Repito que tudo foi praticado dolosamente, e sublinho esta asserção, para tomar toda a responsabilidade d'ella. A camara não póde, não póde querer premiar o dolo e calcar aos pés a justiça. Que houve dolo no procedimento dos trapaceiros de Cabeceiras de Basto prova-se com documentos authenticos que tenho presentes. Vejamos.

No dia 1 de março procedeu-se á eleição da camara municipal em Cabeceiras, e para ella serviu o recenseamento de 1867 com 804 eleitores. Então era valido o recenseamento de 1867. No dia 22 já havia outro recenseamento com mil seiscentos e tantos eleitores, dos quaes votaram pelo sr. Paulino 1:252; mas no dia 19 de abril procedeu-se no mesmo concelho ás eleições parochiaes, e então tornava a estar em vigor o recenseamento de 1867 com 804 eleitores!!! A camara estará admirada?! Deve parecer-lhe que esta asserção não é exacta!! Quer ouvir as provas?

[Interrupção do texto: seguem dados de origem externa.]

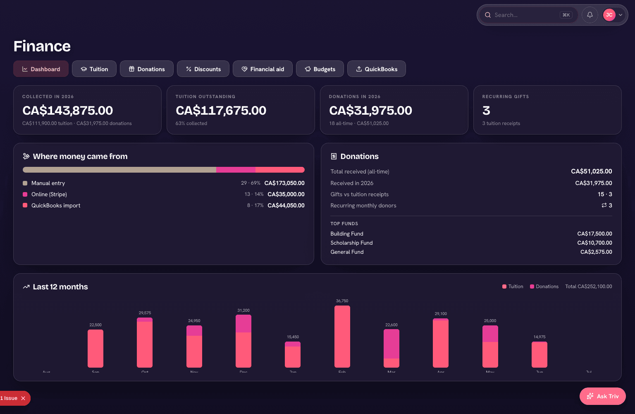Open the JC user avatar
This screenshot has height=414, width=635.
tap(609, 15)
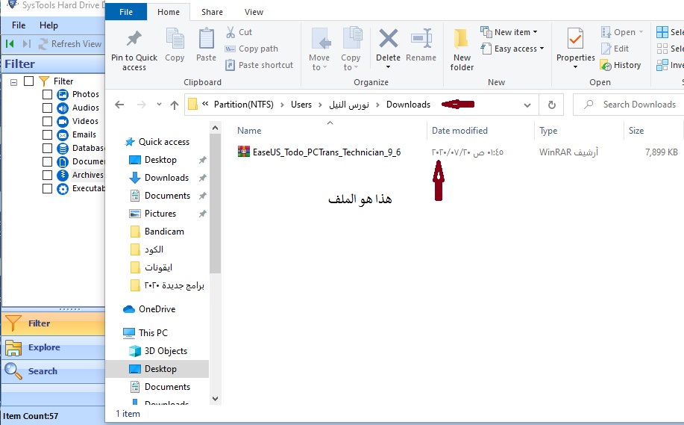This screenshot has height=425, width=684.
Task: Click the Delete icon in Organize group
Action: pyautogui.click(x=388, y=40)

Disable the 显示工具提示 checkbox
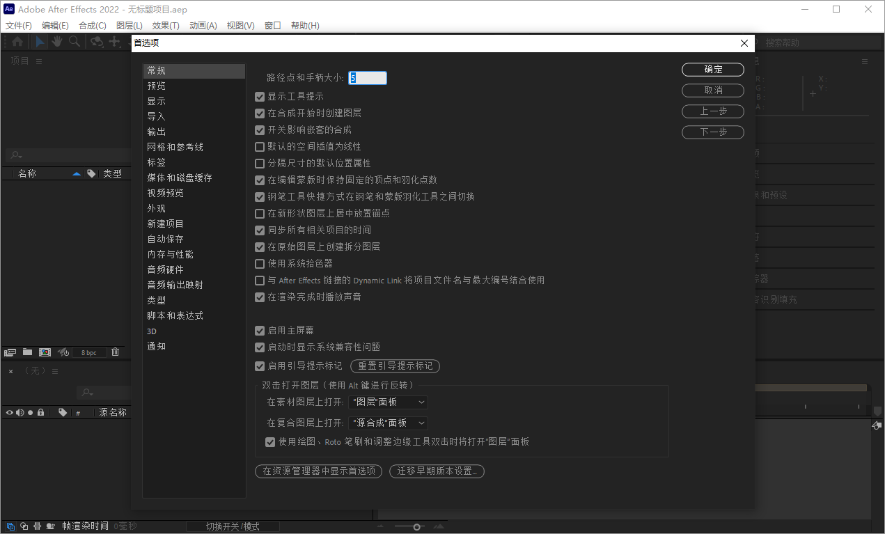(x=260, y=97)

Aqui estão. E uma certidão passada pelo presidente da camara e da commissão do recenseamento de Cabeceiras, que é e sempre o considerei um cavalheiro incapaz de faltar á verdade, o qual n'esta occasião e sempre não póde ser suspeito ao deputado eleito que esta na barra da camara. Esta certidão é passada pelo seu proprio irmão, que com elle vive na mesma casa em intima amisade e perfeita harmonia.

Este documento diz assim:

Ill.mo sr. presidente da camara. — Diz Guilherme Augusto Pereira de Carvalho de Abreu, do concelho de Vieira, que precisa que V. s.a lhe certifique o recenseamento d'onde foram extrahidos os cadernos dos eleitores, que serviram para as eleições parochiaes que tiveram logar nas diversas freguezias d'este concelho de Cabeceiras de Basto no dia 19 do corrente mez de abril, e se os mesmos cadernos foram extrahidos pela camara ou pela commissão do recenseamento.

E por isso — Pede a v. s.a se digne certificar-lhe o que for verdade. E receberá mercê.

«Vieira, 28 de abril de 1868. = Guilherme Augusto Pereira de Carvalho de Abreu.»

Em face dos cadernos, a que allude o requerente, e actas da commissão de recenseamento, declaro que esses cadernos foram extrahidos do recenseamento em vigor em 14 de março ultimo, quando foram extrahidos, que era o do anno de 1867, e que se acham assignados pelo presidente da commissão de recenseamento.

Cabeceiras de Basto, 9 de maio de Francisco

Luiz da Silva Botelho.»

«Reconheço a letra e a assignatura supra ser do proprio de que dou fé. Vieira, 10 de maio de 1868. =Em testemunho de verdade, o tabellião, Joaquim José Pereira Leite.»

Mas alem d'este documento, que constitue prova clara, tenho aqui a declaração official do sr. conde de Avila, expressada em um officio remettido a esta camara, que diz assim:

«Ill.mo e ex.mo sr. — Tenho a honra de communicar a v. ex.ª que por officio do governador civil de Braga, de 18 do corrente mez, consta que as ultimas eleições parochiaes e municipaes do concelho de Cabeceiras de Basto foram feitas pelo recenseamento de 1867; ficando por este modo satisfeito o requerimento do sr. deputado Antonio José de Barros e Sá.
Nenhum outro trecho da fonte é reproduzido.